The Fourteenth Amendment was used to claim that the restrictions on government in the Bill of Rights applied to not just the Federal Government, but to the states as well.

But Gutzman argued that historically of the Bill of Rights was intended to limit the powers of Congress and the federal government, and the idea of incorporation was not in the language of the Fourteenth Amendment or the Bill of Rights; due process and equal protection do not speak to incorporation. Therefore using the Fourteenth Amendment as the basis for incorporation is “nonsensical.”

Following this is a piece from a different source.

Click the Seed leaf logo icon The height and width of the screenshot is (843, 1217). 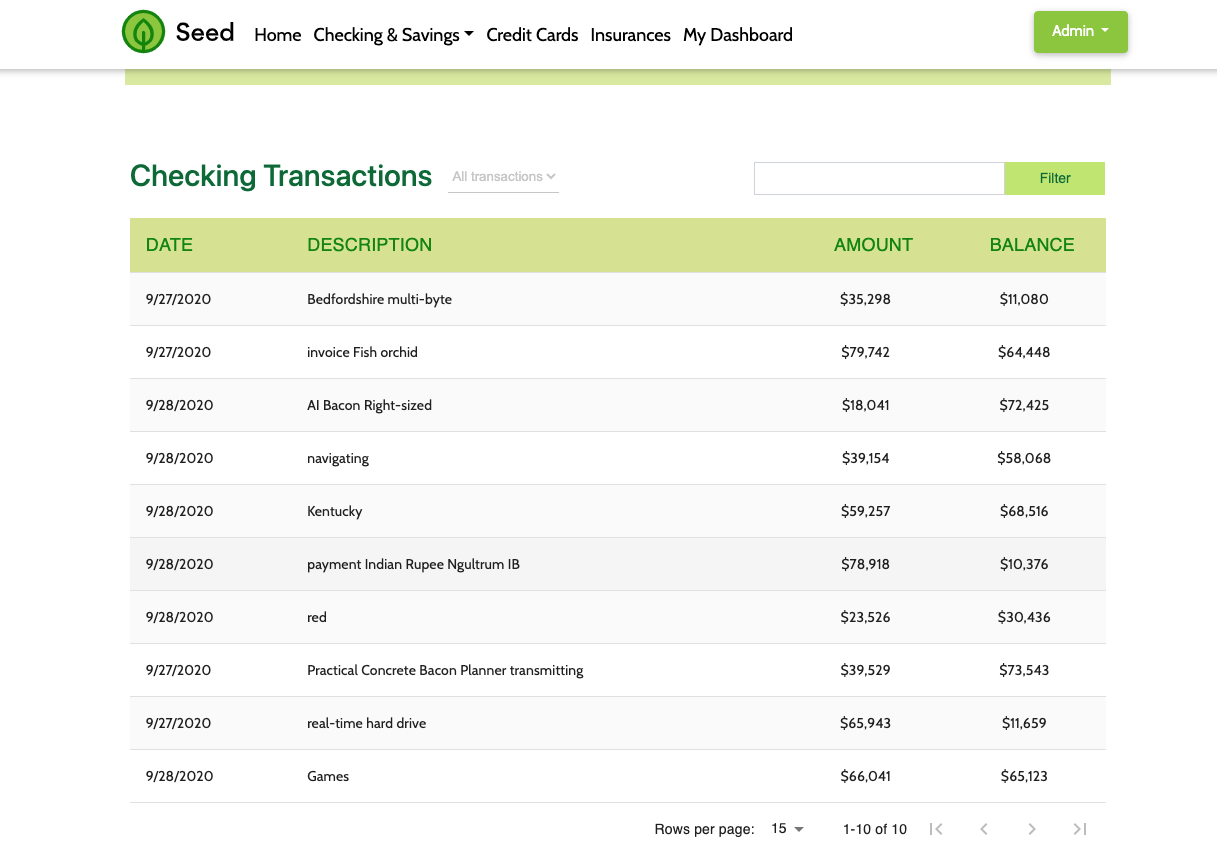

McClanahan added that Madison proposed an incorporation amendment, but it was explicitly not included in the Bill of Rights. Therefore he claims that the Supreme Court needs to consistently argue against incorporation. Gutzman mentioned that Clarence Thomas’s concurring opinion – which has been excoriated in progressive circles – was in reality a call to do just this, and not necessarily a call to impose conservative values. Logically, we can’t undo one (Roe) without undoing the others (Bruen et al.).

McClanahan commented that the constitution would not have been ratified without the understanding of originalism, which did not include, he claimed, the idea of incorporation. Gutzman and McClanahan make the case that states should be able to pass laws restricting their citizens’ rights that the federal government is not allowed to. New York should be able to pass restrictive gun laws, Mississippi restrictive abortion laws, and so on. People who disagree with a state’s law can appeal in state court, but not in federal court.

For me (and again, IANAL), since the Fourteenth Amendment came after the constitution and the Bill of Rights, an appeal to originalism in the Constitution and the Bill of Rights (the first ten amendments) does not necessarily apply to an interpretation of the Fourteenth Amendment. So, does the prohibition on states making laws which abridge the privilege and immunities of U.S. citizens also apply to making laws abridging their rights as outlined in the Constitution and the various amendments? If so, why not specify “rights” explicitly?

On the other hand, Congressman John Bingham of Ohio, one of the original drafters of the Privileges and Immunities Clause of the Fourteenth Amendment, said in 1871 that the P&I Clause was deemed necessary for the enforcement of the corresponding Privileges or Immunities Clause in Article IV of the Constitution as an express limitation upon the powers of the States.

What are your thoughts on this? Are there any lawyers or constitutional scholars out there who can add any clarification? Have at it.